86. A surreal place to live
It is known to the Venetians as the 'palazzo non finito', but its official name is the Palazzo Venier dei Leoni, and it was begun around 1750, quite a bit later than most of the completed palazzos around it on the Grand Canal.
The Venier family is one of the oldest and most distinguished aristocratic families of Venice, with three Doges to their credit, and nobody is quite sure why this palazzo was never finished. There is an architect's model of what it was intended to look like in the Correr Museum, and that shows the finished palazzo with a magnificent three level classical façade, grander even than the Palazzo Corner della Ca' Granda facing it on the opposite side of the Grand Canal.
Conspiracy theorists speculate that it was the even more powerful Corner family themselves who somehow blocked the completion of this building (perhaps with a dead horse's head in the city planner's bed?), because they didn’t want anything within view grander than their own noble pile, but the simpler – and more probable – answer is that the waning Venier family may just have underestimated the cost of building such a massive structure, and they ran out of money. Or, even more likely, by the time they got the ground floor in they realised that they would go broke if they kept going up, and chose to stop.
When you see the three massive entrance arches on the model, the two unusual foliage covered pillars in the middle of the unfinished entrance are easier to explain. In the bottom left of this picture just above the waterline is a yawning lion's head, one of many similar Istrian stone decorations along the front of the building. Why lions? No-one is sure of that either, but it is why the palazzo's name carries the 'dei Leoni' descriptor.
In 1948, the remains of this house were purchased by Peggy Guggenheim, heiress and niece of Solomon Guggenheim, whose arts foundation houses the huge Guggenheim collection at its eponymous museum in New York. Peggy was a free spirit in her youth, and married a Dada artist in Paris in 1922. The marriage didn't last, but she got to know many of the surrealist and abstract artists in Europe between the wars and used her money to support a wide range of them, amassing an almost unparalleled collection of modern artworks along the way. After the war, she settled in Venice and this palazzo became her museum of modern art.

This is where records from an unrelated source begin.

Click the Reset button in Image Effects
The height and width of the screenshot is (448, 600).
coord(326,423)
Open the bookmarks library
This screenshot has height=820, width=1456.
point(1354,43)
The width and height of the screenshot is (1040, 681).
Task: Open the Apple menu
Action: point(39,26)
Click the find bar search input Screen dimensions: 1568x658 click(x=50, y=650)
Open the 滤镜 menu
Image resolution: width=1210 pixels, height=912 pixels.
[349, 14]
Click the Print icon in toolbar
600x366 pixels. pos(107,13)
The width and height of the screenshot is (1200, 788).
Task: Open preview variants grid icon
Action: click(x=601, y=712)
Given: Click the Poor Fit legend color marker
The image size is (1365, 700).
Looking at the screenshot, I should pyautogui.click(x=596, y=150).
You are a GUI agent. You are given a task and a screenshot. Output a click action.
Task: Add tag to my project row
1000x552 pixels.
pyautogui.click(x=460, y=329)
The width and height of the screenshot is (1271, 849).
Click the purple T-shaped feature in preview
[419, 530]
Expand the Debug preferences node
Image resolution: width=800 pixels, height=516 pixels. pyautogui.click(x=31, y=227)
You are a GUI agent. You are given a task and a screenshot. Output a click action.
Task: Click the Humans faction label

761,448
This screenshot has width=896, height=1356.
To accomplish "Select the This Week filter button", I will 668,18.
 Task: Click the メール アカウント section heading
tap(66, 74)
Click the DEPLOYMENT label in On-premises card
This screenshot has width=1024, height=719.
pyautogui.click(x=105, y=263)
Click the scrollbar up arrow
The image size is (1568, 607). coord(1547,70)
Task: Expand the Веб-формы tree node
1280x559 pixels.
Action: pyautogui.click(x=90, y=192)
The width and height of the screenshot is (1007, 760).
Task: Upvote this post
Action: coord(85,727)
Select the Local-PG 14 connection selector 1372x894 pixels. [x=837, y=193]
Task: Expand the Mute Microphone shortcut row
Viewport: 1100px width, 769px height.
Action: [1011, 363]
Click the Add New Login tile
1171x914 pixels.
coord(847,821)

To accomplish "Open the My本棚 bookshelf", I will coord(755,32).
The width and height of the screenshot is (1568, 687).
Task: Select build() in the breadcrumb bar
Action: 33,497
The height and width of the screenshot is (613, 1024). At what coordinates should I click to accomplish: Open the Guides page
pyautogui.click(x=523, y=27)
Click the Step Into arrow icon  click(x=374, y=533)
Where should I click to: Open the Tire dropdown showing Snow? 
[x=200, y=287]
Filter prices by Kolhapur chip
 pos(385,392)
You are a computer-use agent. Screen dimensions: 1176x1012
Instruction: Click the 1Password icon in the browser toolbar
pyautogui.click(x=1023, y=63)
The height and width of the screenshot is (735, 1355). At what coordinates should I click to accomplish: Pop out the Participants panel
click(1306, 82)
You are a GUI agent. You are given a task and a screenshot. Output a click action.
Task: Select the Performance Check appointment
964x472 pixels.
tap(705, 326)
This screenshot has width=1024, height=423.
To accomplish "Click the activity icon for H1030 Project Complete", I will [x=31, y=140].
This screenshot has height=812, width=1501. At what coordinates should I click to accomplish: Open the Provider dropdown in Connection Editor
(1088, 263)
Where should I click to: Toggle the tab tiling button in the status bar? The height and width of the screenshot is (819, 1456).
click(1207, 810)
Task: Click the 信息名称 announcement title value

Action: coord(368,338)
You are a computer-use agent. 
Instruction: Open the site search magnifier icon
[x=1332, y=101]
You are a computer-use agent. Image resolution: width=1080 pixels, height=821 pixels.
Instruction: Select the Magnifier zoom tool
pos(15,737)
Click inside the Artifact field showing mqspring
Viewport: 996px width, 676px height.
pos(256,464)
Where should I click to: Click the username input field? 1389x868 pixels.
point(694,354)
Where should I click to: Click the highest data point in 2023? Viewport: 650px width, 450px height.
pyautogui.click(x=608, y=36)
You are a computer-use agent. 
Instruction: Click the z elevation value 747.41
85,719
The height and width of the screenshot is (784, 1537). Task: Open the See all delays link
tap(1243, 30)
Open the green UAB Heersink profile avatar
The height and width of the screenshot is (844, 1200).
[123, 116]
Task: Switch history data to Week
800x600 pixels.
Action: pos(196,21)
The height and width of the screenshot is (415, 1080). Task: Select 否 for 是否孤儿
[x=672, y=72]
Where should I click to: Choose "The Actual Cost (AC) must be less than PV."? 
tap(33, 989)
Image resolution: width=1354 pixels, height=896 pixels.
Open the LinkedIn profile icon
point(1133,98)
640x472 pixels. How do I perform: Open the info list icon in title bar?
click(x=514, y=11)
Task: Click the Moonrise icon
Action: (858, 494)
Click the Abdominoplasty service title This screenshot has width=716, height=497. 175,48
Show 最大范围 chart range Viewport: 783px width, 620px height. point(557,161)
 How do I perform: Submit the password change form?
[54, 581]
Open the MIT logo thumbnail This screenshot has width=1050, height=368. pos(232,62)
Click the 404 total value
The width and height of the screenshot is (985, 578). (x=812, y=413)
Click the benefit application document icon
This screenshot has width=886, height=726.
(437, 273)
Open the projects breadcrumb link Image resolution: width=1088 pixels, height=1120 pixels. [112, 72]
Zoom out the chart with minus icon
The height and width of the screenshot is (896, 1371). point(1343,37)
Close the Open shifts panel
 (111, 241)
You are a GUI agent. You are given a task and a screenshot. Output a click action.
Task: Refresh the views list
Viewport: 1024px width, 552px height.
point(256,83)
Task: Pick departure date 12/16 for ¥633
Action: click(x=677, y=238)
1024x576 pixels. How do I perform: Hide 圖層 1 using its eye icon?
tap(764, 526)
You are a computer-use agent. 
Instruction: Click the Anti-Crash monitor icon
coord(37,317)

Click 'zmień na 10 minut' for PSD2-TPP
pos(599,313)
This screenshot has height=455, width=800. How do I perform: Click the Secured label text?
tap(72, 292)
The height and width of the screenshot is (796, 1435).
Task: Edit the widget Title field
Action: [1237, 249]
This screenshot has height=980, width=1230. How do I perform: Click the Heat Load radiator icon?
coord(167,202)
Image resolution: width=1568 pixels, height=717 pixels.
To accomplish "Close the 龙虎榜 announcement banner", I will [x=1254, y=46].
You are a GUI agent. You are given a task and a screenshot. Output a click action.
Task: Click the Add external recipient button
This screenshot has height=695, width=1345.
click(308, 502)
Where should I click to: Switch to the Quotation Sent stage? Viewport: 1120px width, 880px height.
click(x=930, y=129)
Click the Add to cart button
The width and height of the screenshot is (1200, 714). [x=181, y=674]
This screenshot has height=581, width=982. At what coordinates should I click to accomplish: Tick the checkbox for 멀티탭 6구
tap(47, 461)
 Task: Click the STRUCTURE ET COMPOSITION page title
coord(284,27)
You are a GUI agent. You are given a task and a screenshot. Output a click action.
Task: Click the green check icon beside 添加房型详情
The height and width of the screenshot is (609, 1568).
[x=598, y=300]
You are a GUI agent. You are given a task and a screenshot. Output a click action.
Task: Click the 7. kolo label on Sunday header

Peggy continued collecting, championing artists such as Mark Rothko and Jackson Pollock, and when she died in 1979, she bequeathed this semi-palace and her entire collection to the Solomon R. Guggenheim Foundation, who still run the museum in Venice, calling it as she herself did, the Peggy Guggenheim Collection.
Peggy is buried in the backyard of this palace beside her many beloved dogs who lived here with her.